Gören ve ark., (2003) kekik türleri tohumlarının yağ asidi bileşimlerini incelemişler ve iki farklı kekik türü arasındaki yağ asitleri bileşimleri açısından farklılıkları belirlemişlerdir. S.thymbra’ da doymamış yağ asidi % 74,02 iken S.cuneifolia’ da ise % 17,2 olduğunu bildirmişlerdir.
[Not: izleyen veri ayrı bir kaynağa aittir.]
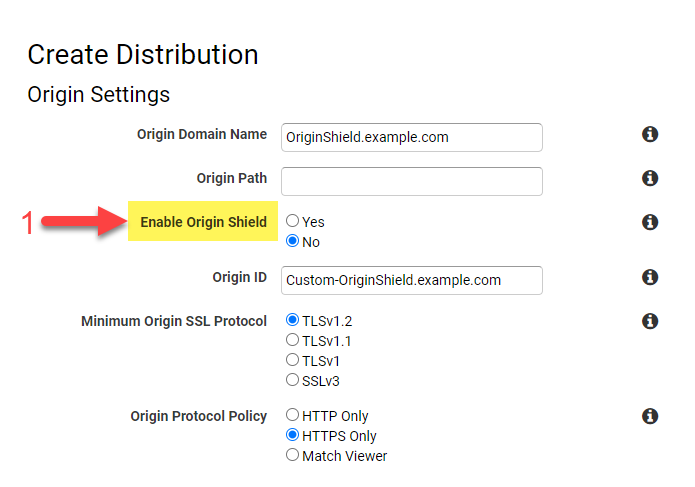Click the highlighted Enable Origin Shield label
Image resolution: width=695 pixels, height=487 pixels.
(203, 222)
Sarıca, (2003) yapmış olduğu çalışmasında eikosapentaenoik asit (EPA) ve dokosahekzaenoik asit (DHA) gibi ω-3 serisinden çoklu doymamış yağ asitlerinin sağlık üzerindeki olumlu etkilerinden dolayı insanların bu yağ asitlerini hayvansal besinlerden almaları gerektiğini vurgulayarak insan sağlığı ve dengeli beslenme için hayvansal ürünlerin eikosapentaenoik asit ve dokosahekzaenoik asitlerini içermeleri gerektiğini savunmuştur. Sonuçta tavuk etinin ω-3 serisinden çoklu doymamış yağ asidi içeriğini arttırmak için etlik piliç karma yemlerine keten yağı, kolza yağı, soya yağı, balık yağı ve zeytinyağı ilave edilebileceğini bildirmiştir.

Harris, (2004) ω-6 yağ asitlerinin damarların büzülmesini sağlayıp kanamaları azalttığını, ω-3 grubu yağ asitlerinin ise antitrombotik, antiritmik ve damar genişletici özelliklerine sahip olduklarını ve ω-3, ω-6 grubu yağ asitlerinin bu etkileriyle kalp-damar hastalıklarında, II.tip şeker hastalığında, çeşitli kanser olaylarında, obezite ve çeşitli iltihaplı eklem romatizması gibi hastalıkların önlenmesinde etkili olduklarını bildirmiştir.

Bağcı ve ark., (2004) Türkiye’ de endemik yetişen bazı salvia L. türlerinin yağ asidi ve tokokromanol içeriklerini araştırmışlar. Bütün salvia türleri yağ asit dağılımında benzerlik göstermiştir. Salvia türlerinin bileşimlerinde en çok linoleik asit, linolenik asit ve oleik asit tespit etmişlerdir. Salvia türleri arasındaki farklılığın tokokromanol tohum yağlarından türediğini belirlemişlerdir.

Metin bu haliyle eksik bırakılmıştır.